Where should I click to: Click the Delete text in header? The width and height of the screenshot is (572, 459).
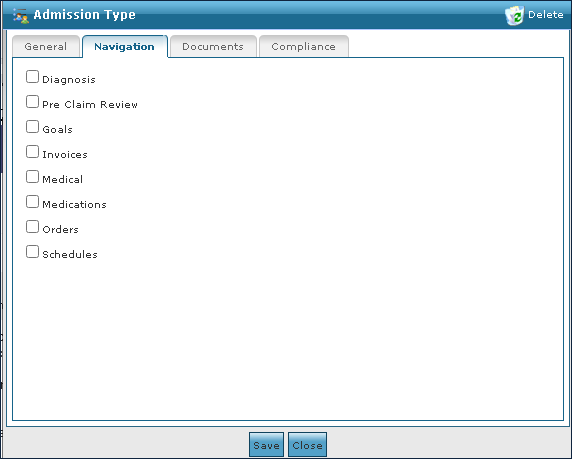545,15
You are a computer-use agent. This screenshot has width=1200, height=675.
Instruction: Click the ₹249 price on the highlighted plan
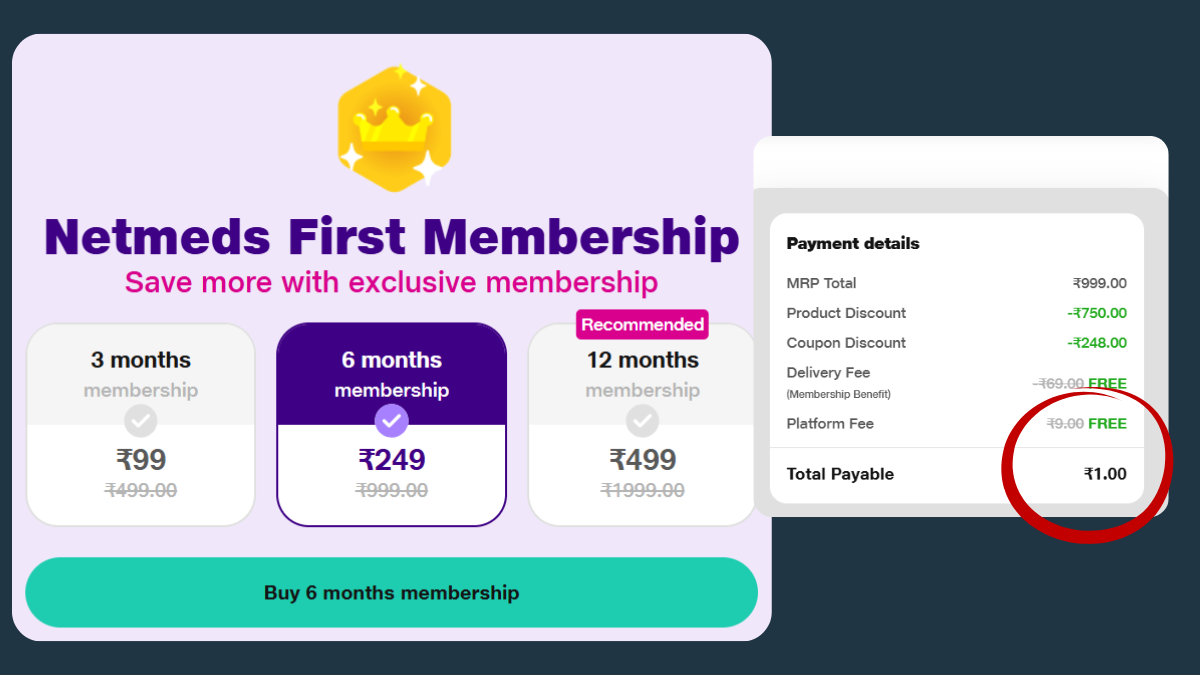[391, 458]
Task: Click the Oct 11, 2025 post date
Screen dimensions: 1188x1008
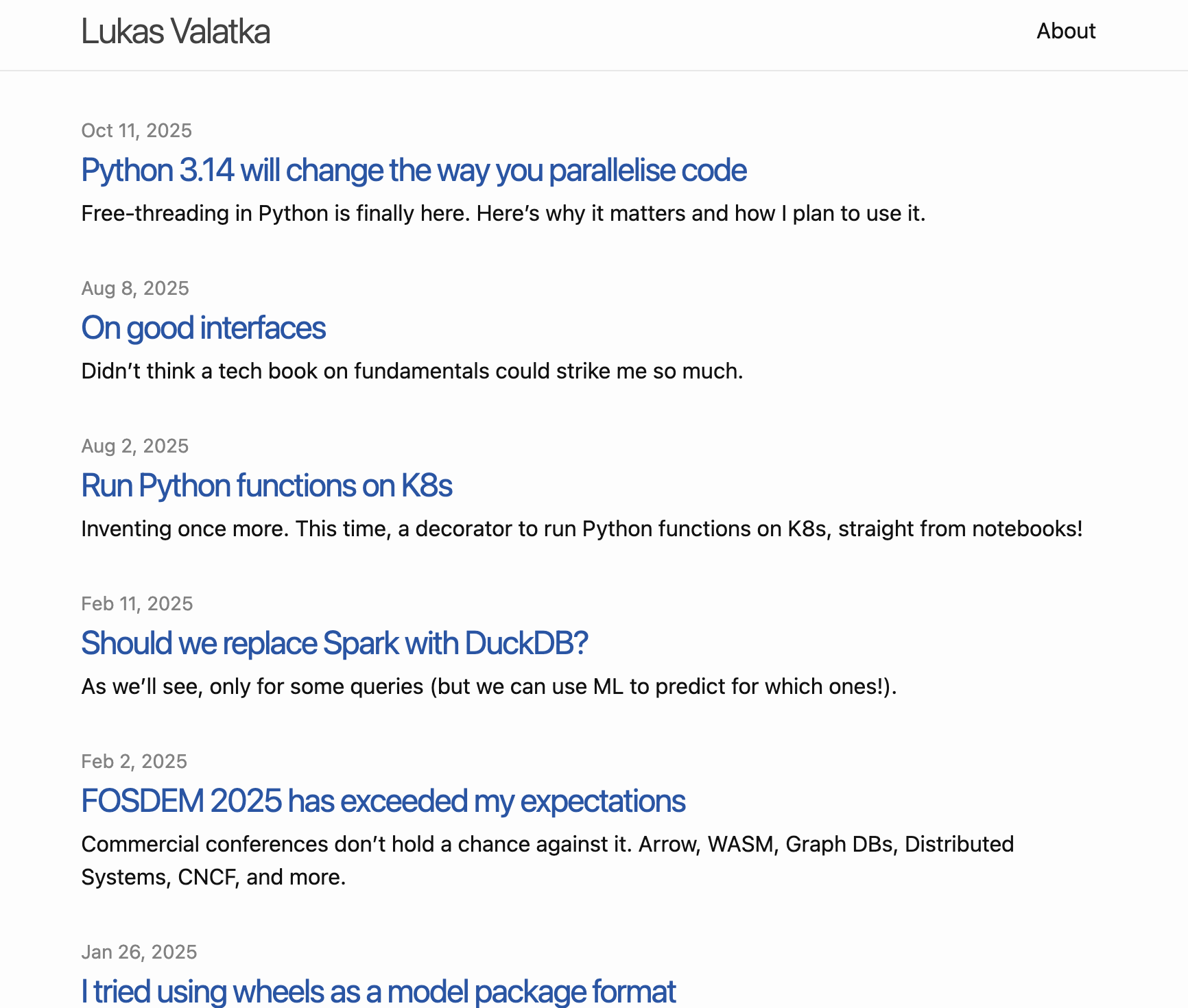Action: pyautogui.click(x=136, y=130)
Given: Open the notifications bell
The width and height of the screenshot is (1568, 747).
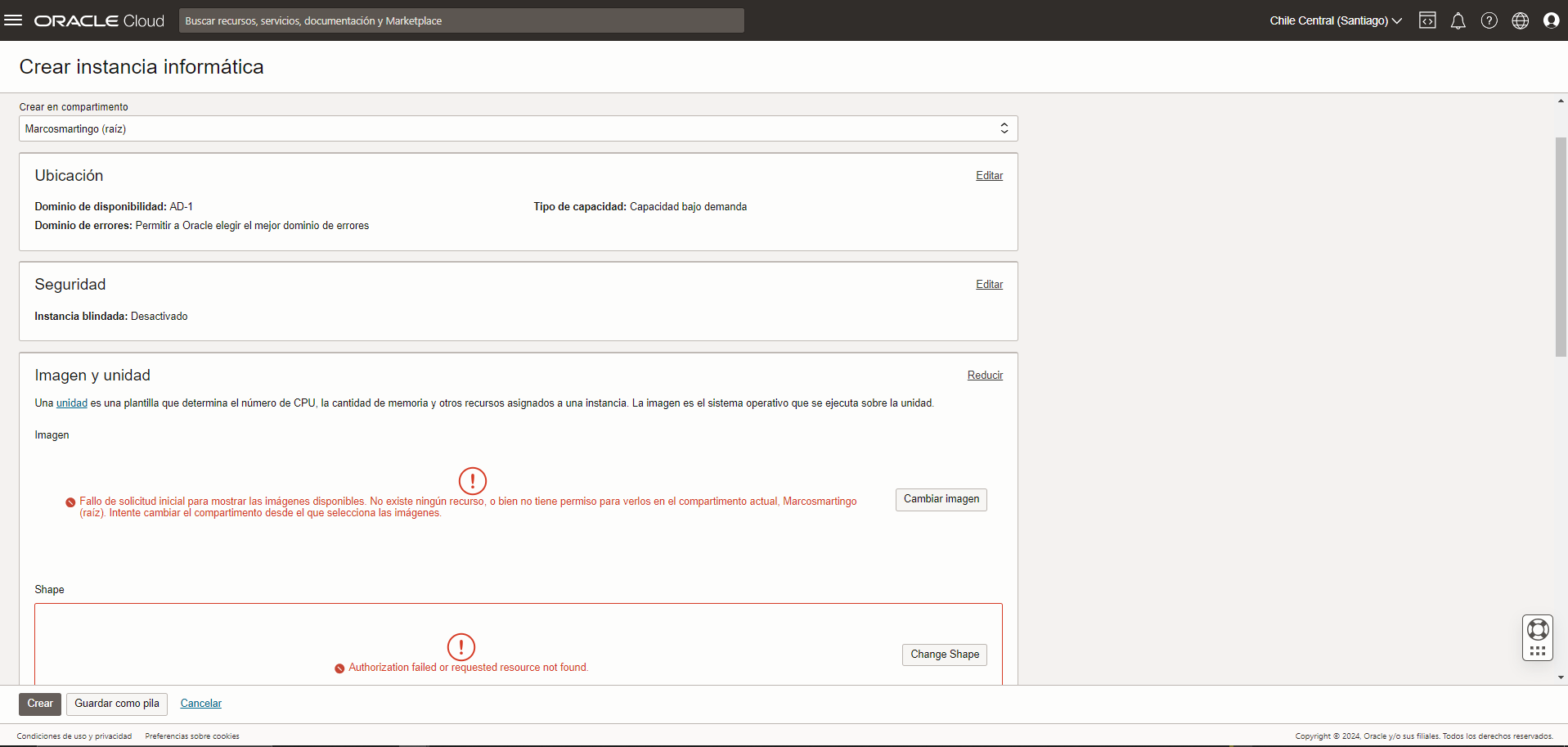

■ ■ ■ ■ ■ ■ ■

Your answer must be an exact copy of the lines from the line with "Task: Click the Oct 11, 2025 post date" to the final line of the data, both ends included, and no pictures.

Task: Click the Oct 11, 2025 post date
Screen dimensions: 1188x1008
Action: pyautogui.click(x=136, y=130)
Given: Open the notifications bell
The width and height of the screenshot is (1568, 747).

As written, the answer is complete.